The ability to recognize both spinal and neural tube defects in fetuses using ultrasonography is based on an understanding of the normal appearance of the three primary ossification centers within each vertebra: one in the body and two in the neural arch [7]. It should be emphasized, however, that the sacral bodies normally ossify before the sacral arches. On the contrary, delayed sacral body ossification with respect to the sacral arches is typical of achondrogenesis [24, 28]. Caudal regression syndrome is a spinal abnormality ranging from isolated sacral agenesis to the absence of the lumbosacral spine [6]. Hemivertebra lacks one of the two chondrification centers which normally fuse onto one ossification center. As a result, the defective vertebra acts as a triangular wedge-shaped ossified structure, causing contralateral spine deviation [27]. Butterfly vertebra results from the failure of fusion of two chondrification centers, being separated by the persistent notochord [21]. Diastematomyelia as a spinal dysraphism is characterized by a sagittal cleft of the spinal cord with splaying of vertebral arches [18, 27]. Spina bifida occurs when the neural arches of the lumbosacral spine failed to fuse allowing the spinal cord to protrude through an opening [12, 16]. A delayed appearance of ossification centers and widespread demineralization is typical of osteogenesis imperfecta type II [26], achondrogenesis [24], and hypophosphatasia [31].
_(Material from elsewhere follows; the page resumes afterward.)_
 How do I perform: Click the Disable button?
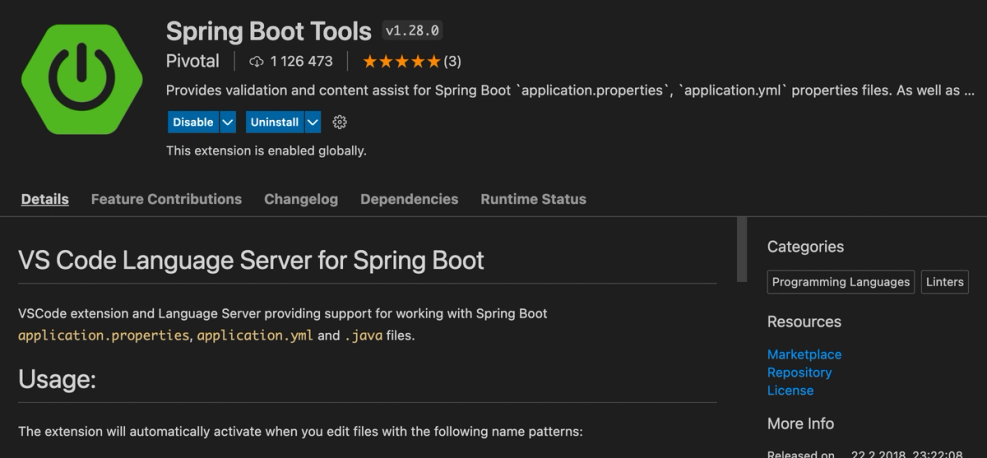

The present study is the first to provide objective information on the quantitative growth of body ossification centers of the entire spine. The main limitation of the present study has resulted from a relatively narrow fetal age, varying from 17 to 30 weeks of gestation. Besides, all measurements have been done by one observer in a blind fashion. Furthermore, our findings have been presented as if describing a developmental sequence in one fetus, even though the numerical data have truly been cross-sectional, derived from 55 autopsied fetuses.

Conclusions

  1. 1.

    No male–female differences are found in the size of the body ossification centers of the spine.

  2. 2.

    The growth dynamics for morphometric parameters of the body ossification centers of the spine follow similarly with gestational age.